Sunday, August 12, 2007

Cult?

I think I’ve joined a cult. After years of hearing about this “club” I decided to join it today.

They have meeting sites scattered all over the United States. When you visit one of their meeting places you have to prove you are one of them to get in the door, a bright orange steel mesh affair with big locks.

In a way, they are like survivalists. They move supplies by the millions of items every day, right in plain site… everything from paper towels to clothes to meat. Some members even turn to them for innocent services ranging from insurance to wedding planning. I guess some of their members marry each other; many members are already married and join as couples.

Members of this organization swear by it. They talk to each other and anyone who will listen about the benefits of joining. Unlike other cults, however, these crafty members are out in the open about what they do. But non-members have no idea what it’s like till they actually see for themselves.

Meetings aren’t actually scheduled, but the meeting place is available to members at selected hours and days. Their rituals include a friendly greeting at the orange metal door, followed by a casual walk in the same direction down an aisle through at least half of their meeting site. Somewhere in the middle, the members split off into various directions in search of who knows what.
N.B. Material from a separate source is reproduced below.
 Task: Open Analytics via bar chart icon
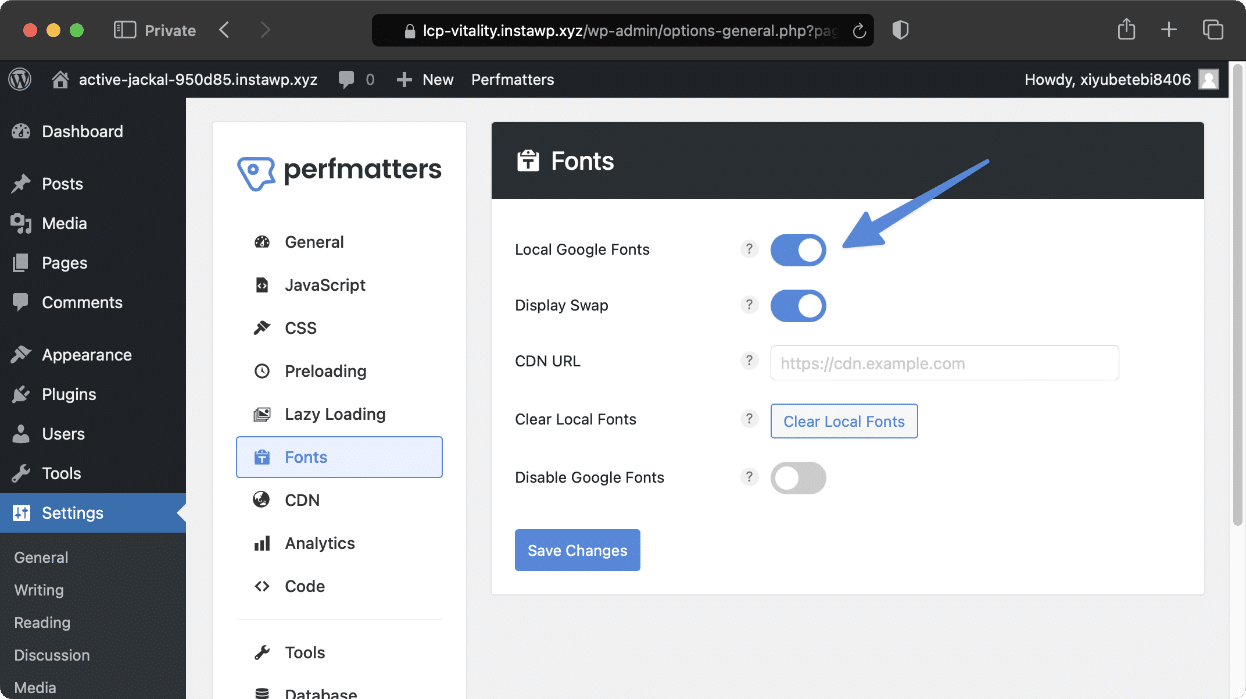click(261, 543)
New members are easy to spot because they don’t make eye contact with other members at first; new members are usually overwhelmed by the enormity of the meeting place.

They use normal currency to finance their transactions, I assume to avoid detection. But they also have their own currency, similar in appearance to a credit card, with the name of their cult boldly printed right on the card for all to see: COSTCO.

5 comments:

Ian said...

Zemu! ZEMU! ZEEEEEEEMUUUUUUUU!

Oh, wrong cult. ;)

Ian

Unknown said...

OMG!!! Thanks for the afternoon guffaw!

Bernie said...

Ian - that's funny. Although I had to look it up to get it. :)

M - Your welcome. And thanks for visiting my blog.

velvet said...

Very funny post!

We went to check it out once, but they were unable to convert us.

Bernie said...

V - Part of the conversion for me was that they have their own gas pumps - at 20 cents per gallon less than the relatively low price at my regular gas station.